Poison Ivy Dermatitis
The resin called urushiol is present in all parts of the poison ivy, oak and sumac plants, which are all species of the Toxicodendron genus. This chemical can sensitize up to 85% of people who come into contact with it. If you have never been exposed, the first time you contact it, there may be no rash, or a rash may develop within two weeks making it harder to remember the exposure. Subsequent exposures in the allergic person produce rash and itching within 48 hours, and the reactions can be quite severe if widespread or if they affect the face or genitalia.
The resin can be washed off with simple soap and water immediately after contact, but it can be spread by unwashed hands and clothing. Less obvious exposures occur from handling animals who were exposed, carrying firewood, and from smoke of a campfire, bonfire or forest fire. Poison ivy dermatitis is the most common occupational hazard for the forest fire fighters in the western U.S. Contrary to popular belief, the rash cannot be spread by blister fluid after the first washing because the fluid is sterile and does not contain the allergen.
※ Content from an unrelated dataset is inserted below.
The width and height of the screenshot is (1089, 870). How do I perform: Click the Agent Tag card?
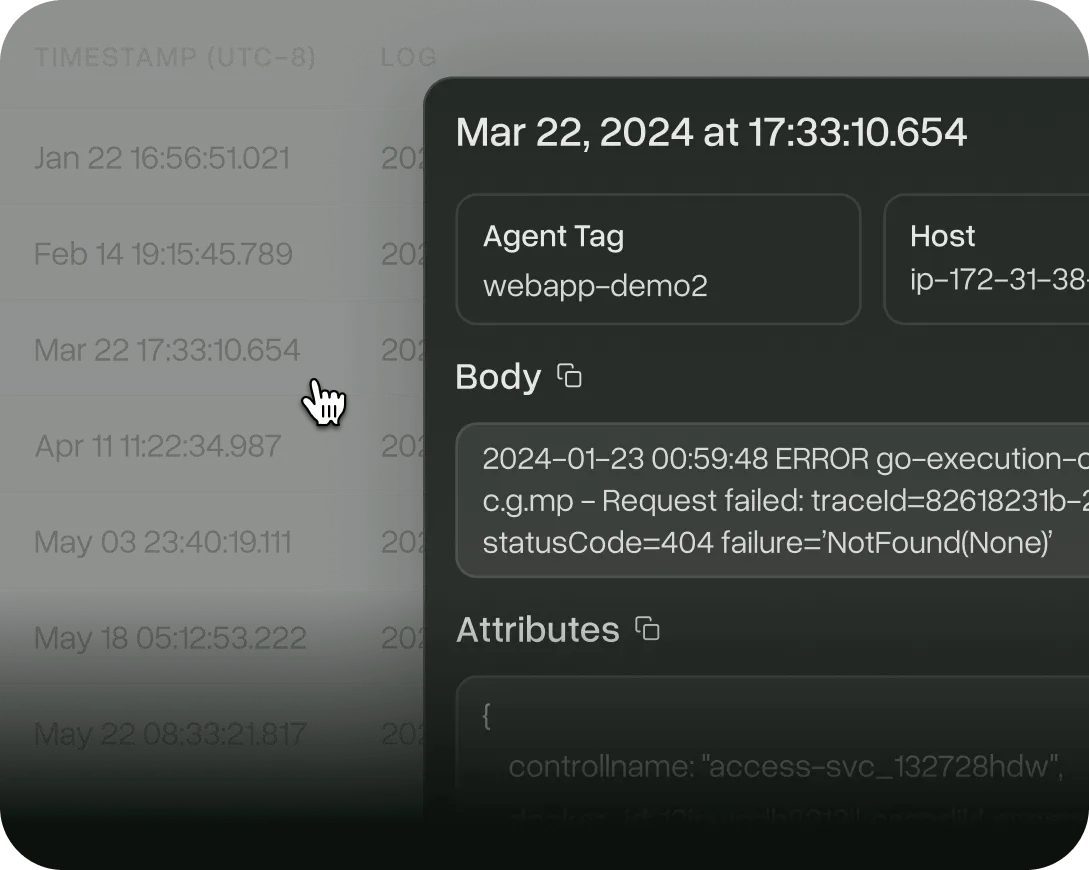pyautogui.click(x=658, y=259)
Treatment of milder localized cases of poison ivy dermatitis may consist of over-the-counter antihistamines like Benadryl and topical treatments like calamine or Caladryl lotions and 1% hydrocortisone cream. Moderate to severe cases require oral prednisone, Medrol dosepack, or even the intramuscular injection of the steroid called Kenalog which all require a prescription.
Of course, prevention is always desirable: gardeners, joggers, golfers, campers, etc. should learn the appearance of their local variant of poison ivy. The plants are ubiquitous weeds and grow everywhere in the continental U.S. They look a little different, but all of them have groups of three leaflets. Thus, the saying leaves of three let it be even if you’re not sure. Related chemicals may also be found in the sap of the mango tree and the skin of the mango, in the oil of cashew nut shells, and in fruit pulp of the ginkgo tree. Therefore, a poison ivy-like rash may develop in persons who touch or ingest these substances.